In some situations, scenarios are associated with driving forces (e.g., the political conditions in a specific region, economic trends or some technological developments) which, in turn, influence the input of the model that supports the decision making process. In this case, it is up to the decision maker to understand these driving forces and the way they influence the input of the model. This understanding leads to a complete definition of the scenarios. In some cases, experts may be inquired in terms of plausible scenarios as well as their occurrence probabilities. This may call for the use of subjective probabilities by means of eliciting probability distributions (O’Hagan 1998; Casement and Kahle 2017; Oakley 2017).

In other situations, namely in the context of stochastic programming, scenario generation may be important either to instantiate large deterministic equivalent models or to restrict the set of scenarios in a sampling scheme used within a solution procedure. The reader should refer to Dupačová et al. (2003), Høyland and Wallace (2001), Di Domenica et al. (2007) and the references therein for further details.
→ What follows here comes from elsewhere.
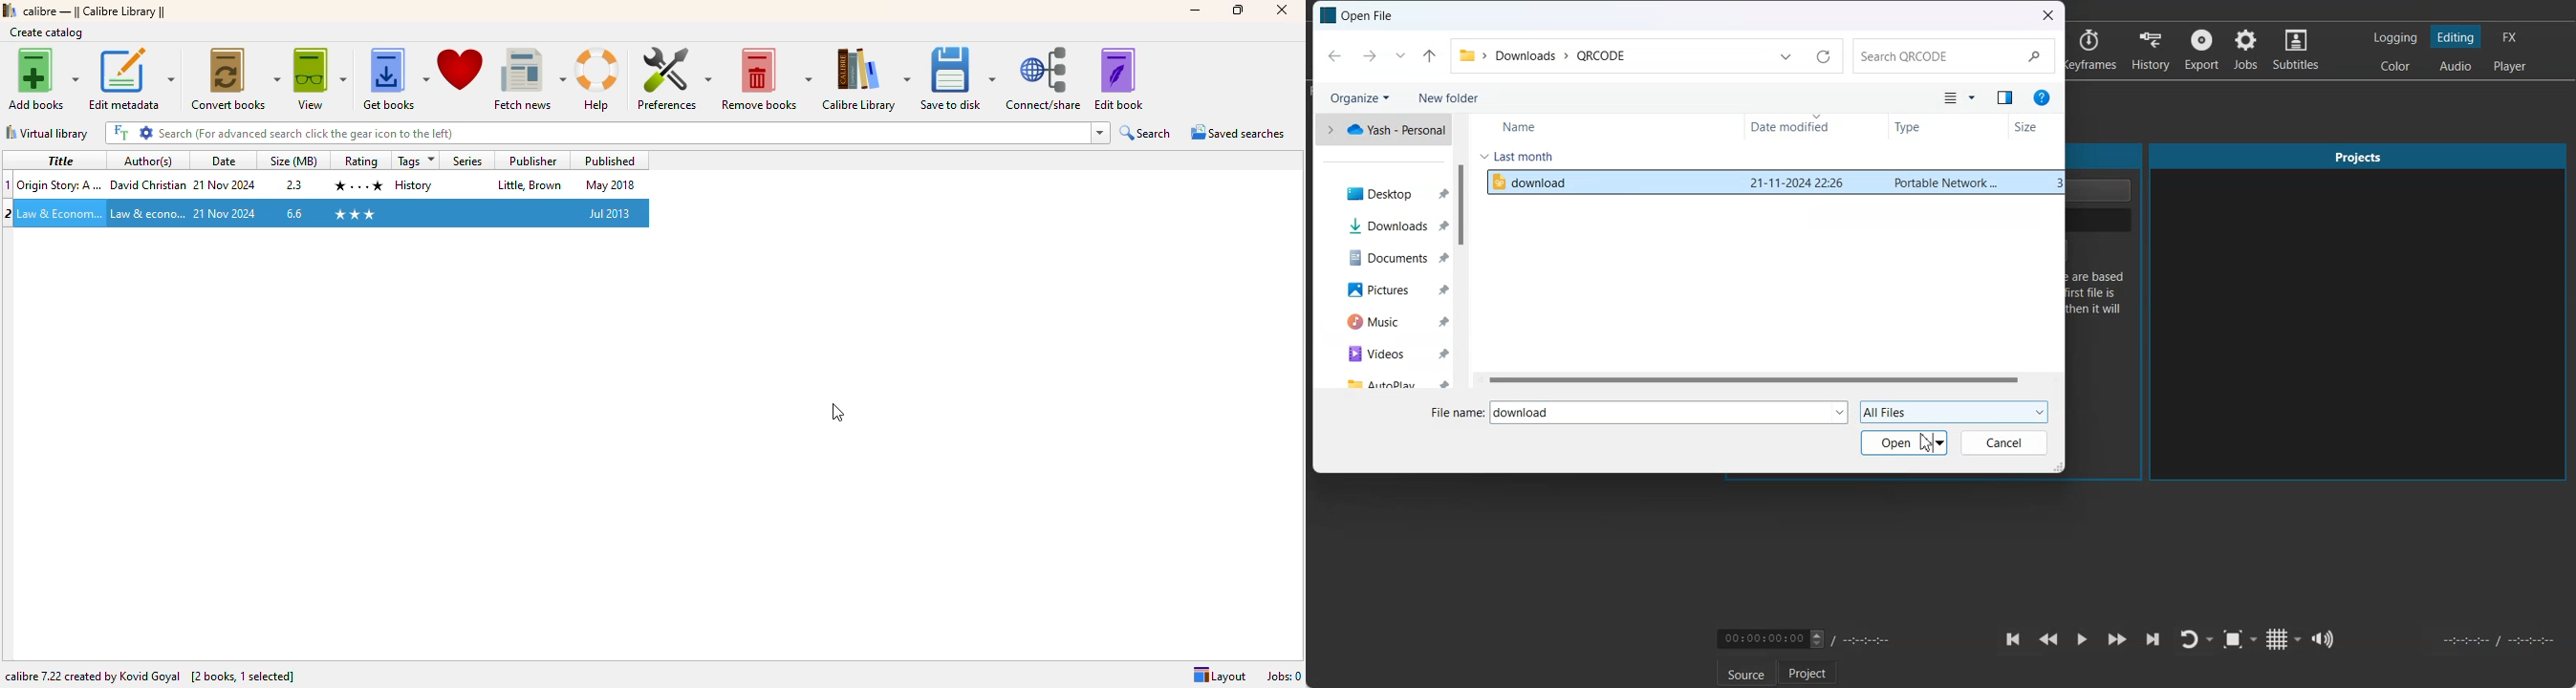 Image resolution: width=2576 pixels, height=700 pixels. What do you see at coordinates (235, 78) in the screenshot?
I see `convert books` at bounding box center [235, 78].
In the case of facility location problems, a short discussion on scenario generation is presented by Kouvelis and Yu (1997) who consider a network with uncertain node weights. Assuming a small set of possible values for the demand of each node, one possibility is to take as a scenario each element of the Cartesian product of the sets for all nodes. Nevertheless, this is strongly discouraged since the number of scenarios easily leads to intractable models. Instead, the authors highlight that in many location problems the driving forces mentioned above are the key element inducing uncertainty and thus should be identified and taken into account. Typically, these forces induce a high correlation between different parameters. If a small number of such factors is identified, the number of scenarios associated with them should be manageable.

6.4 Other Notes

One important research topic in facility location under uncertainty regards location-inventory problems. These are problems in which location decisions are combined with inventory management: uncertainty can hardly be disregarded in a realistic modeling framework. This type of problems, which was introduced by Daskin et al. (2002) and extended by Snyder et al. (2007), is of great relevance in complex systems such as those arising in logistics. The reader should refer to Chap. 16 for further details.
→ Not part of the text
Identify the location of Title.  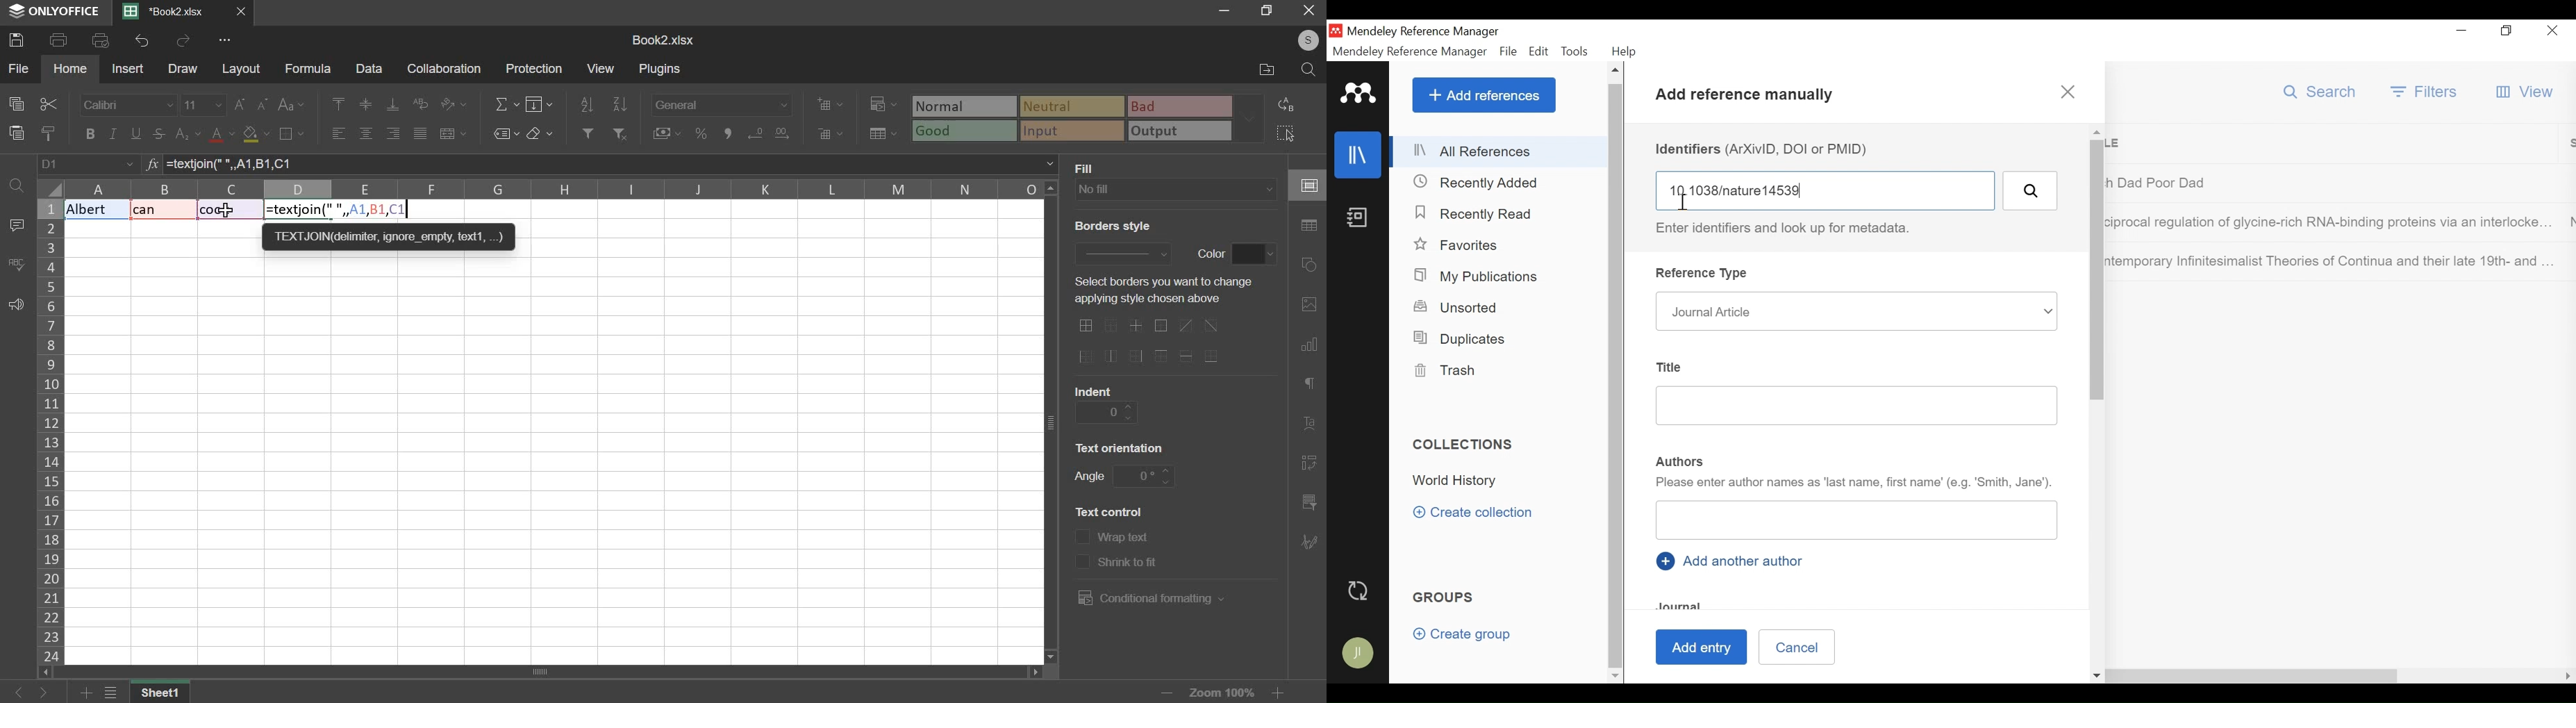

Another area with great potential is stochastic location-routing. One such problem was solved by Albareda-Sambola et al. (2007). This is a complex and challenging topic.

Finally, this chapter could not come to an end without a brief reference to continuous and network facility location problems under uncertainty. We did not focus on this type of problems although some significant work has been done and much progress has been achieved. The reader can refer to Snyder (2006) for a review of the fundamental literature addressing these problems. Some recent works on network facility location under uncertainty include those by Conde (2007), Berman and Drezner (2008), Berman and Wang (2010), Sonmez and Lim (2012), Lim and Sonmez (2013), López-de-los-Mozos et al. (2013), Lu (2013), and Lu and Sheu (2013). Recent references on continuous problems include Blanquero et al. (2011) and Drezner et al. (2012).

7 Conclusions

We have covered several essential aspects related with discrete facility location under uncertainty. Despite the extensive work reported, the existing literature can still be considered scarce in comparison with the literature devoted to deterministic models. However the relevance of facility location in areas where uncertainty if often unavoidable, such as logistics, routing and transportation, has led to an increased interest in the topic addressed in this chapter. In order to better support many decision making processes, it is important to embed uncertainty in the optimization models and, by doing so, to obtain solutions which can anticipate it. This keeps being a challenging and promising research field.